The following are guaranteed to bring the tears...and the kleenex!

*Shostakovich's* Piano Trio #2 (esp. the final movement), Cello Concerto #1 (the slow movement and cadenza)

*Tchaikovsky's* Piano Trio - the coda, when the theme from the beginning comes back

*Mahler* Kindertotenlieder (the whole thing) and bits of Songs of a Wayfarer

*Elgar* Cello Concerto (the beginning and the reprise of the theme at the end tends to get me strongly)

*Bach's* Chaconne from Partita for solo violin #2
*
Kodaly's* Psalums Hungaricus

Many of *Edith Piaf's *songs - esp. Mon Dieu, composed after the death of her husband Marcel Cedan, this is one of her most emotional and gut wrenching songs.

*Puccini's *Liu's aria from Turandot (Act 3) "Tu che di gel sei cinta" (it was not in the original story, but Giacomo killed Liu off with suicide, thus providing the biggest weepie moment in this opera, again it gets me every time!)

I'm sure there are more but these are the ones that always bring on the tears - so I don't listen to them all the time, it can be draining, but as you say a kinnd of catharsis comes from these as well. Its can be a big release of emotion.


----------



## Rapide

*Wagner* _Tristan und Isolde_ final duet/scene.


----------



## Klavierspieler

PetrB said:


> Everyone's avatar here, including the unselected default avatar, is a square block _[add correct: or rectangle]_ of speckles. [Perhaps more 'points' should be given to one who has gone out of their way to hand-draw their avatar rather than simply copy and paste a ready-made image to represent themselves? -- I have dozens of lovely jpegs of the Aurora Borealis and Aurora Australis.]
> 
> Your case is no good argument for the person behind that square _[or rectalinear]_ block of cumulative pixels not being able to, or not / ever crying. It strikes me as a rather smug and useless gauntlet in an undeclared contest, a war of attrition -- we could call that contest "more sensitive or emotionally deeper than thou."
> 
> It is also a prime example of judging the book by its cover
> 
> Not that I'd see any point in entering or engaging in such a match....
> Me, I think I'd win such a silly contest in a one on one with any number of people, and anyone is more the fool for assuming otherwise.


Errrr.... I'm pretty darn certain that Vesteralen was only joking....


----------



## Tristan

Oh yeah, another one I neglected to mention is the second movement of Shostakovich's Piano Concerto No. 2 in F, Op. 102. Not sure if anyone's mentioned it yet, but it's a perfect example


----------



## nannerl

pavane pour une infante defunte always speaks to my soul


----------



## kv466

I don't know about instantly but I know I have shed many a tear while listening to Chopin's e-flat etude no.3, op.10.


----------



## Celloman

I never *sniff* cry when I *sniff* listen to *sniff* music. *sniff, sniff*


----------



## Tristan

Another nomination: Intermezzo, from _Cavalleria Rusticana_ by Mascagni.


----------



## TresPicos

Shostakovich's second piano trio has made me cry once or twice. As has the Air from Grieg's Holberg Suite.


----------



## Forte

I lost someone close to me not long before I heard the cavatina (fifth movement) from Beethoven's Op. 130 string quartet.

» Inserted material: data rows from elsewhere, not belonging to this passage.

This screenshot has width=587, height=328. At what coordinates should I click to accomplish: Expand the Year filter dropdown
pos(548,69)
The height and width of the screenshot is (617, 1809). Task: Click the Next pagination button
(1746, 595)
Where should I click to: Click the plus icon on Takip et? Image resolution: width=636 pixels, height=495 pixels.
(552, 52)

I was moved to tears and I kind of just stared at the night sky for a while after. For some reason that night, music made me feel really quite lonely and I felt almost a sort of desperation listening to it, longing for the past, and good memories that are gone forever.

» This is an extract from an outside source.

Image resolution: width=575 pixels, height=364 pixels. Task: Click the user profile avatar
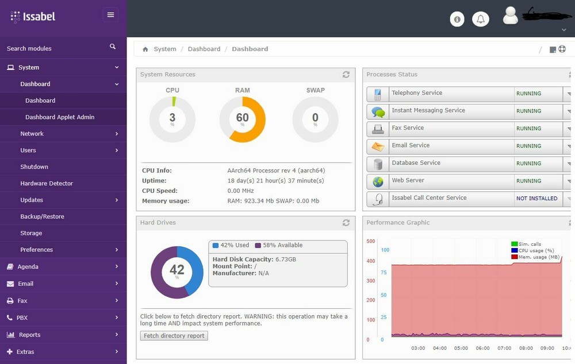[510, 16]
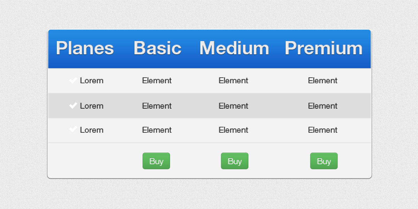Click the Premium Element cell in the first row
This screenshot has height=209, width=418.
pos(323,81)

But maybe I was suffering more from a personal standpoint than from anything musical. I don't usually have a terribly strong emotional reaction to music unless I'm in that particular mood very strongly.


----------



## Andolink

Most recently I was brought to tears by Schubert's Piano Sonata in B-flat major, D. 960 in the performance on this disc:


----------



## violadude

I'm a little bit self-conscious about crying, because my tear ducts are extremely sensitive for some reason. I cry at a lot of things and some people think it's weird. I'll be watching a movie or a show with someone and there will just be a little tiny part that hits me for reasons I don't even know then I'll start crying and everyone will be like DUDE what the heck are you crying about, and I won't even know how to answer because I don't even know why I'm crying at that point. Just a weird thing with the tear duct part of my nervous system. The really weird thing about crying for me though is that, while I cry very easily to movies, music ect. It's a lot harder for real life situations to make me cry. I don't know why that is :/ I didn't cry for months and months for the fact that my dog died.

But anyway, back when I listened to Mahler obsessively, most of his finales made me cry, especially the 2nd and 4th. The first and the last movement of the 9th made me cry. I never got to very end of the 9th back in those days though because I wasn't old enough to appreciate the stillness of the end. 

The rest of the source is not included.